March 13th, 2017 | 3 min read

By Matthew Loftus

Just wanted to quickly highlight some recent podcasts featuring Andy Crouch. I have long enjoyed Andy’s writing and his work with Christianity Today (here’s my review of his most recent book, Strong and Weak), but I found these podcasts full of great insights. He’s particularly incisive on questions of race, which he hasn’t written about a lot in the past but it’s clear that he has some important experience and worthwhile things to say:

Pass The Mic: (I love and highly recommend this podcast because Jemar Tisby and Tyler Burns are both very thoughtful men who always have great conversations)

I am concerned when one part of the body says to the other, “I have no need of you”, especially those with power or privilege who say to those who have less of those things: we don’t need any connection, or feel what they feel, or know what they know or learn what they’ve learned about the reality of God.
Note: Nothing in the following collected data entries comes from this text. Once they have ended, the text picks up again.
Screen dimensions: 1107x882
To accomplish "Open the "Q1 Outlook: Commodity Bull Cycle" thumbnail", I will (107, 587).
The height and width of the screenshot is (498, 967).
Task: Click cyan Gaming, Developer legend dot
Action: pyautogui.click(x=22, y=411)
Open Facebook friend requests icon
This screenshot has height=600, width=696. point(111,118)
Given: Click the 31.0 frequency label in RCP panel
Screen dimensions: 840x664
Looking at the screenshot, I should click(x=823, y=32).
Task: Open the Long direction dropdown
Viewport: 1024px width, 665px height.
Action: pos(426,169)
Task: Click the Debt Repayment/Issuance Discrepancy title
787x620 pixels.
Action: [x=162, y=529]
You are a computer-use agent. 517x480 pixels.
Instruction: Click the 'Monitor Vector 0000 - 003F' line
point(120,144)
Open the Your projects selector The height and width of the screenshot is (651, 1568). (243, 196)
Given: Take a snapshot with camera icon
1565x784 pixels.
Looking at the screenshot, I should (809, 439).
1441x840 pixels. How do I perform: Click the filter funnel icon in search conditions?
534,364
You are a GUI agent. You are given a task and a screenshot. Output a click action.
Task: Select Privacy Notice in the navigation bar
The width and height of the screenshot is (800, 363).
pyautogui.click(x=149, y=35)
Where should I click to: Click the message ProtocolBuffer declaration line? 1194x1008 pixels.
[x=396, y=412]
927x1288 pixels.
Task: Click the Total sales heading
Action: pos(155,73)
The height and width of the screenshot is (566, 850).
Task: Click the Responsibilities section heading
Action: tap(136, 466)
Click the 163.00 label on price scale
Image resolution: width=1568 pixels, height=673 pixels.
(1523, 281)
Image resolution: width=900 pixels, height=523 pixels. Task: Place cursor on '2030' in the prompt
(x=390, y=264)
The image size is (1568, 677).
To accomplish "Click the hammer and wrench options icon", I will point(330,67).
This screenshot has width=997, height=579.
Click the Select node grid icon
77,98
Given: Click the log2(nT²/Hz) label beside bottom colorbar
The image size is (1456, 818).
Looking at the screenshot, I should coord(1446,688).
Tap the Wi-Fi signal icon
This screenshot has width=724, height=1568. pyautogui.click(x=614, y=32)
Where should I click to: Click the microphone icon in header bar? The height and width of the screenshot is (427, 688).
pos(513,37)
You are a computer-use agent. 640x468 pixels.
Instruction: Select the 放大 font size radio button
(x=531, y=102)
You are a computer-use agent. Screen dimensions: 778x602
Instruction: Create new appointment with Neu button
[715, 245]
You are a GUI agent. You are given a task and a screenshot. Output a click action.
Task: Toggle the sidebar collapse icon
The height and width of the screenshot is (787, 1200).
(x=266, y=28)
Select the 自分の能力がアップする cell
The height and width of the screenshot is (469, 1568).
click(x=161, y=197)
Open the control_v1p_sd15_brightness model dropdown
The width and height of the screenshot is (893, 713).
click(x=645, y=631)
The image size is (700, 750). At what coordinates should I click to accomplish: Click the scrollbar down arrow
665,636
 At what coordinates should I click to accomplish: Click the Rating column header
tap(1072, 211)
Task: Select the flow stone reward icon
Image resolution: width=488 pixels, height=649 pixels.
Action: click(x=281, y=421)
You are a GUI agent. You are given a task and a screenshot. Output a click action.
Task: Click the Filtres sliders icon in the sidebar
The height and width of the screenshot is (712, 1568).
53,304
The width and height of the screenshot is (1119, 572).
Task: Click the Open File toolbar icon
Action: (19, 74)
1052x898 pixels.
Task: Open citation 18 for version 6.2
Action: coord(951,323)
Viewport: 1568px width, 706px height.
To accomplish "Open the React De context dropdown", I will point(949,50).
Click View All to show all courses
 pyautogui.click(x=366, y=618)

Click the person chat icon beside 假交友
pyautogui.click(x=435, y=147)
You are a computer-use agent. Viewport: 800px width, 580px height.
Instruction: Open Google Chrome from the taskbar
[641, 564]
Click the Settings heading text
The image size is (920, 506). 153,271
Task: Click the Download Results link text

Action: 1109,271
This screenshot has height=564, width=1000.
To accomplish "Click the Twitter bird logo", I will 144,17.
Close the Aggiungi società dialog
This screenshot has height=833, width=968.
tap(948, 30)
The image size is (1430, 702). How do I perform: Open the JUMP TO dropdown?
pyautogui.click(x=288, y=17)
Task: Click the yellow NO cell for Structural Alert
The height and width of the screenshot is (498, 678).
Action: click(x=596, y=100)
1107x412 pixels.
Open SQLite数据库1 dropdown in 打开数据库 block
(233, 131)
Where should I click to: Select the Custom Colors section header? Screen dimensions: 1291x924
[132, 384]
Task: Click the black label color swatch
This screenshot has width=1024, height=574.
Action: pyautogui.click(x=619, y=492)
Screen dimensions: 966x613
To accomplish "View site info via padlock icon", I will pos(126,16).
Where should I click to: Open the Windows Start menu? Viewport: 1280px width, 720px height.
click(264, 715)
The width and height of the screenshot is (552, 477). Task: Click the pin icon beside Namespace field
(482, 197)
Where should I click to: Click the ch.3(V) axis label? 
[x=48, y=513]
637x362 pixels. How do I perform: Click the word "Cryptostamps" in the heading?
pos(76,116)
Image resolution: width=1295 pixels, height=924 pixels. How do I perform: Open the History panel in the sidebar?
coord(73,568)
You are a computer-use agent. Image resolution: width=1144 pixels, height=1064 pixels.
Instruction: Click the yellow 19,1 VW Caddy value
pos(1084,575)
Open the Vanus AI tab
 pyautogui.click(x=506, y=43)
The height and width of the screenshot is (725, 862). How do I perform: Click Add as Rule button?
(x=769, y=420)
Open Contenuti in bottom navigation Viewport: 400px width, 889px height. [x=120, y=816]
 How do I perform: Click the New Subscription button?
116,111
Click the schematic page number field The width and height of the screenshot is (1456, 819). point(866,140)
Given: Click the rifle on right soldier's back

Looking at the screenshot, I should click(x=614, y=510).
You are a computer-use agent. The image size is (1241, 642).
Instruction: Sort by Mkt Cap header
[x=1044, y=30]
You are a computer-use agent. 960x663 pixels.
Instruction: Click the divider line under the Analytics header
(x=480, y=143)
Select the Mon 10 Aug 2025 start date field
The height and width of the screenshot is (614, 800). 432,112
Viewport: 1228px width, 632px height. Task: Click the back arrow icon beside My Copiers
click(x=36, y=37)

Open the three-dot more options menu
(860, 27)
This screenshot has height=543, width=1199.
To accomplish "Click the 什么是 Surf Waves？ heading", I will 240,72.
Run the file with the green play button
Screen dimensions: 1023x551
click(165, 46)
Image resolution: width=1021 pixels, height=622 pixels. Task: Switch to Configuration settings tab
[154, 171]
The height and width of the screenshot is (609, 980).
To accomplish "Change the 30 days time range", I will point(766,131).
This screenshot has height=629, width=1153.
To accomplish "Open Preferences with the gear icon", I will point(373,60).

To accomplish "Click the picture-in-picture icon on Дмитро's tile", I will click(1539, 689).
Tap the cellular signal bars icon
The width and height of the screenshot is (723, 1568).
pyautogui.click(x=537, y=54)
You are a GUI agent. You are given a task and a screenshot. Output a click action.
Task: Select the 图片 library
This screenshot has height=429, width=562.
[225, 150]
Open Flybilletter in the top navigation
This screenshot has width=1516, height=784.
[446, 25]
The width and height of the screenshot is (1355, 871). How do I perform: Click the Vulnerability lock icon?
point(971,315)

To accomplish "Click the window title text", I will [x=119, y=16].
The Calling: (I always enjoy the guests that Richard Clark brings on The Calling; they are always interesting and a lot of times I’ve never heard of them before!)

I thought, ‘How do I maximally commit myself to participation in God’s love?’ Most of the people I’m going to love will forget me very quickly. Almost everything I do will be forgotten. So I realized there’s only one way I could invest my life that would have the most endurance, and that would be if I ever had the chance to have children. My life is most shaped by the ones who most embodied love.

The New Activist: (This podcast features both the on-the-ground insights of people who are working for justice all over the world along with broader questions of what justice is, which is why I enjoy it so much)

I see power as fundamentally a good thing, as a gift from God to His image bearers as reflecting the image of God. God is powerful and God’s power is made known primarily in creation. This is the point of the Bible beginning with a creation story is as saying “true power is the power that can bring something into being.” It’s been important to me to stress this because when we think about power, we think about coercion and violence […] these forms of power are so immediately visceral and visible. […] Creation, the power to bring something into being, that’s a much more hidden, subtle thing even though I would say that creation is more powerful than coercion.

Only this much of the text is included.